Work together to reduce road accidents –Transport Minister urges stakeholders

The Minister of Transport,  Kweku Ofori Asiamah, has asked transport operators, drivers and other key stakeholders in the transport industry,  to work together to reduce road accidents to the barest minimum.

He said it had become very necessary to treat road accidents as a health issue, since road accidents were claiming a lot of lives more than HIV and AIDS put together.

Speaking at an engagement with transport sector operators here in Kumasi yesterday, the Transport Minister stated, “If Ghanaians treat road accidents with the kind of urgency we give to diseases, a lot of lives would be saved daily.”           

He disclosed that the Ministry would collaborate with the National Road Safety Authority (NRSA) and the Motor Traffic and Transport Department (MTTD) of the Ghana Police Service to intensify road surveillance to ensure road traffic regulations were obeyed.

The Executive Director of NRSA, Mrs May Obiri Yeboah, stated that the country was yet to see the kind of change the numerous interventions in road safety management had brought in terms of advocacy and awareness creation for the past nine years, as the country records an average of 10,000 road accidents every year.

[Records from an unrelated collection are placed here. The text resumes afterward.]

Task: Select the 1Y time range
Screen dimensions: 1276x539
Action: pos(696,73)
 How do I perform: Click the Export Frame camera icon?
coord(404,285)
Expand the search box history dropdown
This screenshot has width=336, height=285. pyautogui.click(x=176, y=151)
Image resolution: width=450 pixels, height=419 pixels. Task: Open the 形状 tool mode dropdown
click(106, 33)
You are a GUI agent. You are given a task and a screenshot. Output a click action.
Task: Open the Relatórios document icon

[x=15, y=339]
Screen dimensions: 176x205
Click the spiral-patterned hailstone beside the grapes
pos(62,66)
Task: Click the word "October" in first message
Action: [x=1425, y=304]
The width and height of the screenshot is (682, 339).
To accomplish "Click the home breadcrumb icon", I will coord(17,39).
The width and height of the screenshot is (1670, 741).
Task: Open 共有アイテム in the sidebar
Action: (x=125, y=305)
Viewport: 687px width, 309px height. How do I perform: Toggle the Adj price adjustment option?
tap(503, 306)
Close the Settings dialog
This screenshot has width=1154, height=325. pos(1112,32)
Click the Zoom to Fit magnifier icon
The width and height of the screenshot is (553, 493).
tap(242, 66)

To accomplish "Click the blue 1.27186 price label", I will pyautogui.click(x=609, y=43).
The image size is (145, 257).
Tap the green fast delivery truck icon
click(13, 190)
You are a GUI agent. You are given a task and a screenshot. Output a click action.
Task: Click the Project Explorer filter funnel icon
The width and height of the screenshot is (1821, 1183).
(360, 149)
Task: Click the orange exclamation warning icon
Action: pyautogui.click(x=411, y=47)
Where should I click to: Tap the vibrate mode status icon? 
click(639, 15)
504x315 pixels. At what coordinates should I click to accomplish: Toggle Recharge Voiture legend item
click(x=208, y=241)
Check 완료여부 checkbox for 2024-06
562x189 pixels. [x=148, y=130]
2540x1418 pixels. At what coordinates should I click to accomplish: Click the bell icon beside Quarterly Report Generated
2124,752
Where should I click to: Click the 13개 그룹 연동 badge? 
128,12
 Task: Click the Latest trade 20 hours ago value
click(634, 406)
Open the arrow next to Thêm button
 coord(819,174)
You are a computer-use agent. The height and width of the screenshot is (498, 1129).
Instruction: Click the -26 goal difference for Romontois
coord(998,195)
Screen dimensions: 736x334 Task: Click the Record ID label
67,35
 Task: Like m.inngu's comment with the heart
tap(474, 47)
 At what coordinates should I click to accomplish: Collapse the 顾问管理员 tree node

Out of the number, she said, “2,000 persons are killed and 14, 000 also get injured annually, while at least, 6,000 of the injured are serious injuries that leave the victims incapacitated for the rest of their lives.”

The NRSA boss disclosed that, the 2019 projections for the number of persons killed and injured would not be realised considering that, it had already recorded 296 persons killed as at August 2019 against 350 projections and 1,960 injured as at August 2019 against 1,200 annual projection.

She indicated that, the Authority  was looking forward to national projections of less than 1,000 persons killed and less than 3,000 persons in 2020 under the United Nations-led Decade of Action for Road Safety and the third National Road Safety Strategy (NRSS III:2011-2020).